A Taste of Antarctic Ice Tongues

Sunday, Oct 15th: we finally departed Christchurch, en route to McMurdo Research Station, Antarctica.


The ~100+ passengers gathered at the United States Antarctica Program passenger terminal at 6 a.m. and enjoyed the purple sunrise as we waited to board.

We underwent the same check-in process as the day before (prior to boomeranging) and excitedly boarded the C17, this time with no delays or last-minute aircraft repairs!


The C17 Globemaster III measures 53 meters (174 feet) long with a wingspan of ~52 meters (170 feet)!

We found our seats and settled in for the 5-hour journey. This is what a window seat looks like on a C17 military plane:

The seats are quite basic and there is little space to stow carry-on luggage.


At 9 a.m. we took off! The take-off was incredibly loud and very bumpy compared to commercial airline flights. Luckily we are provided earplugs when we board!


Here is an approximate map of our flight path across the southern Ocean:

For the first 4 hours, there was little to see out the windows; just clouds and occasionally open ocean. Passengers walked around inside the plane to stretch their legs, but overall, it was a little cramped. As you can see on the left-side aisle, the queue for the single-stall bathroom was long for the entire flight! Speaking of bladders, that giant block above our heads is actually the internal center-wing fuel bladder.

About four hours into the flight, we finally started seeing the sea ice from the left side of the aircraft!

Immense expanses of frozen ocean stretching as far as the eye can see, perforated with deep blue cracks.

It is hard to gauge the scale from these photographs (taken through a tiny, dirty window) but the sea ice stretched on and on!

Sea ice is transient, undergoing a continual process of freezing, thawing, and then refreezing. The nature of cracks can change dramatically in less than 24 hours. In the photo below, you can see the texture of the ice, which indicates the location of previous cracks, which reconnected.
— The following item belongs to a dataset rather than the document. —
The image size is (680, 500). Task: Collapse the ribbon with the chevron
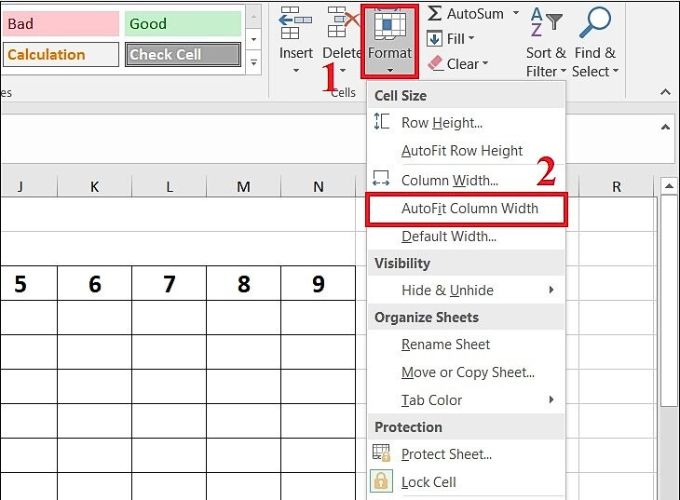665,92
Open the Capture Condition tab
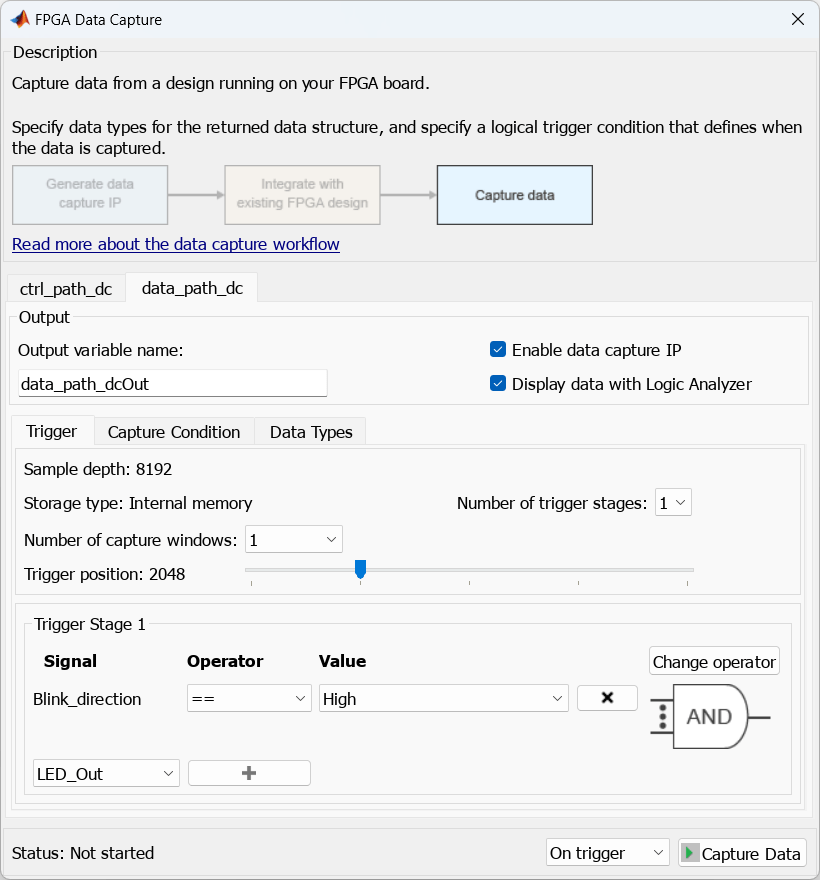The image size is (820, 880). tap(174, 432)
Staring at a frozen ocean is just mesmerizing!

Michael and I were glued to the windows for most of the flight! Michael is a high school teacher in Oregon who is joining our science expedition for outreach!

Selfie: Michael and Rowan


On the other (right) side of the C17, the views were entirely different. We were flying over northern Victoria Land and the start of the Transantarctic Mountain range. With a total length of about 3,500 km (2,000 mi), the Transantarctic Mountains are one of the longest mountain ranges on Earth.

The snow-covered peaks looked as though they were surrounded by seas of smoke!

Lines between the peaks revealed the locations of glaciers.

Ice from the East Antarctic Ice Sheet flows through the Transantarctic Mountains via a series of outlet glaciers into the Ross Sea, the Ross Ice Shelf, and the West Antarctic Ice Sheet.

The sheer scale of the mountains and glaciers was unbelievable!

Near the end of the journey, I decided to take a timelapse video, and coincidentally, I managed to capture footage of the Drygalski Ice Tongue!


An ice tongue forms when a glacier that is confined by a valley moves very rapidly out into a lake or (in this case) ocean, relative to other ice along the coastline. The ice tongue is actually a part of a glacier that is floating on the ocean.

Source: Wikipedia


When an ice tongue surges past adjacent coastal ice, the boundary experiences physical forces described as "shearing". Look for the sheared, zig-zag edge of the Drygalski ice tongue in the timelapse video below.

Here are some amazing facts about the Drygalski Ice Tongue:

  1. It is the largest ice tongue in the world!

  2. It reaches 70 kilometers (43 miles) out to sea from the David Glacier

  3. It ranges from 14 to 24 kilometers (9 to 15 miles) wide

  4. It is thought to be at least 4,000 years old

  5. The David Glacier grounding line, where the ice leaves the shore and begins to float, is in a depth of ~1,900 m (6,200 ft)

  6. In 2016 a 30 km (19 mi) long section of the ice shelf calved to form two large icebergs

Alas, our epic flight finally came to an end. We landed safely and began our journey to McMurdo Town!